** Opening EXERCISE MATERIALS block **

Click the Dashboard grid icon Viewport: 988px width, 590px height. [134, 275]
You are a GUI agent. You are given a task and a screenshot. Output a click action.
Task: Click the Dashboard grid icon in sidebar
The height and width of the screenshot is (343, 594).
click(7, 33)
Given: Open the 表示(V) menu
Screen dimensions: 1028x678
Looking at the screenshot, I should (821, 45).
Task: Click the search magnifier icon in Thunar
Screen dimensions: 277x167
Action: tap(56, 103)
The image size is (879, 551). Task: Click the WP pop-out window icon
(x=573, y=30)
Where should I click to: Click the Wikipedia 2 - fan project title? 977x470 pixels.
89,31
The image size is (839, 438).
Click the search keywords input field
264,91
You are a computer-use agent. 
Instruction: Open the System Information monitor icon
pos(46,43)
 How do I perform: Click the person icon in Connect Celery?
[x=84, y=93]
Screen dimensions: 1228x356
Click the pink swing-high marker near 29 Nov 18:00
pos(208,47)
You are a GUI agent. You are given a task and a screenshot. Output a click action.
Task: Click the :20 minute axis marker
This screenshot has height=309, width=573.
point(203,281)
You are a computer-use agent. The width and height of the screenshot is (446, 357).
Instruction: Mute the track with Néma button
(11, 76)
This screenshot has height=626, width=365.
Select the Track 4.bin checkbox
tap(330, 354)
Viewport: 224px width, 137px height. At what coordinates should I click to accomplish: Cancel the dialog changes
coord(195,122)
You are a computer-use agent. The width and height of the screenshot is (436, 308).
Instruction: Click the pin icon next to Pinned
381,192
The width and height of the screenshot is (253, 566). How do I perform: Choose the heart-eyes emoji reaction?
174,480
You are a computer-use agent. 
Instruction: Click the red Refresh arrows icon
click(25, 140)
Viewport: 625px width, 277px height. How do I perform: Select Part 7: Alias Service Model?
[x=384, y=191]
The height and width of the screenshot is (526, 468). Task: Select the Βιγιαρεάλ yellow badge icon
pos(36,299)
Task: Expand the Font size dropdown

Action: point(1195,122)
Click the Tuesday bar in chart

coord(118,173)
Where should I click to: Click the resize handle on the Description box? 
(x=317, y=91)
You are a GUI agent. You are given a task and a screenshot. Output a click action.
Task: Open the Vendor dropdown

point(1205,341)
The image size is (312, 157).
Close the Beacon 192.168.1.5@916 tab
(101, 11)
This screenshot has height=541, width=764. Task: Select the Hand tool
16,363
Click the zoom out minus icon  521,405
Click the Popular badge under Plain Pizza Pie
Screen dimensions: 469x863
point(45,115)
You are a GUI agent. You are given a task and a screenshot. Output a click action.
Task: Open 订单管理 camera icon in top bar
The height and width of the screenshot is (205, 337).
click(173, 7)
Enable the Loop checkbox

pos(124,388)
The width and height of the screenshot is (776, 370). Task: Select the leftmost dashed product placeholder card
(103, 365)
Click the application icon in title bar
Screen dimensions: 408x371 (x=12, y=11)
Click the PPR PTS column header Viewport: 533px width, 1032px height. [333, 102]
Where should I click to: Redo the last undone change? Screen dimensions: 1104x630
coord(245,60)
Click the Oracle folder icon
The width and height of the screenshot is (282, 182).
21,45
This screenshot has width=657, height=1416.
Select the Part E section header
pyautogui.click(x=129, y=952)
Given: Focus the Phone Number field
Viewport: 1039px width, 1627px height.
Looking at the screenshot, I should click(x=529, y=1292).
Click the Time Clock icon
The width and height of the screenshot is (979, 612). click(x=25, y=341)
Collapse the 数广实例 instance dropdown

** Closing EXERCISE MATERIALS block **

REQUIRED WORK: The expected answer is the complete material, restated exactly.

YOUR RESPONSE:
Click the Dashboard grid icon Viewport: 988px width, 590px height. [134, 275]
You are a GUI agent. You are given a task and a screenshot. Output a click action.
Task: Click the Dashboard grid icon in sidebar
The height and width of the screenshot is (343, 594).
click(7, 33)
Given: Open the 表示(V) menu
Screen dimensions: 1028x678
Looking at the screenshot, I should (821, 45).
Task: Click the search magnifier icon in Thunar
Screen dimensions: 277x167
Action: tap(56, 103)
The image size is (879, 551). Task: Click the WP pop-out window icon
(x=573, y=30)
Where should I click to: Click the Wikipedia 2 - fan project title? 977x470 pixels.
89,31
The image size is (839, 438).
Click the search keywords input field
264,91
You are a computer-use agent. 
Instruction: Open the System Information monitor icon
pos(46,43)
 How do I perform: Click the person icon in Connect Celery?
[x=84, y=93]
Screen dimensions: 1228x356
Click the pink swing-high marker near 29 Nov 18:00
pos(208,47)
You are a GUI agent. You are given a task and a screenshot. Output a click action.
Task: Click the :20 minute axis marker
This screenshot has height=309, width=573.
point(203,281)
You are a computer-use agent. The width and height of the screenshot is (446, 357).
Instruction: Mute the track with Néma button
(11, 76)
This screenshot has height=626, width=365.
Select the Track 4.bin checkbox
tap(330, 354)
Viewport: 224px width, 137px height. At what coordinates should I click to accomplish: Cancel the dialog changes
coord(195,122)
You are a computer-use agent. The width and height of the screenshot is (436, 308).
Instruction: Click the pin icon next to Pinned
381,192
The width and height of the screenshot is (253, 566). How do I perform: Choose the heart-eyes emoji reaction?
174,480
You are a computer-use agent. 
Instruction: Click the red Refresh arrows icon
click(25, 140)
Viewport: 625px width, 277px height. How do I perform: Select Part 7: Alias Service Model?
[x=384, y=191]
The height and width of the screenshot is (526, 468). Task: Select the Βιγιαρεάλ yellow badge icon
pos(36,299)
Task: Expand the Font size dropdown

Action: point(1195,122)
Click the Tuesday bar in chart

coord(118,173)
Where should I click to: Click the resize handle on the Description box? 
(x=317, y=91)
You are a GUI agent. You are given a task and a screenshot. Output a click action.
Task: Open the Vendor dropdown

point(1205,341)
The image size is (312, 157).
Close the Beacon 192.168.1.5@916 tab
(101, 11)
This screenshot has height=541, width=764. Task: Select the Hand tool
16,363
Click the zoom out minus icon  521,405
Click the Popular badge under Plain Pizza Pie
Screen dimensions: 469x863
point(45,115)
You are a GUI agent. You are given a task and a screenshot. Output a click action.
Task: Open 订单管理 camera icon in top bar
The height and width of the screenshot is (205, 337).
click(173, 7)
Enable the Loop checkbox

pos(124,388)
The width and height of the screenshot is (776, 370). Task: Select the leftmost dashed product placeholder card
(103, 365)
Click the application icon in title bar
Screen dimensions: 408x371 (x=12, y=11)
Click the PPR PTS column header Viewport: 533px width, 1032px height. [333, 102]
Where should I click to: Redo the last undone change? Screen dimensions: 1104x630
coord(245,60)
Click the Oracle folder icon
The width and height of the screenshot is (282, 182).
21,45
This screenshot has width=657, height=1416.
Select the Part E section header
pyautogui.click(x=129, y=952)
Given: Focus the Phone Number field
Viewport: 1039px width, 1627px height.
Looking at the screenshot, I should click(x=529, y=1292).
Click the Time Clock icon
The width and height of the screenshot is (979, 612). click(x=25, y=341)
Collapse the 数广实例 instance dropdown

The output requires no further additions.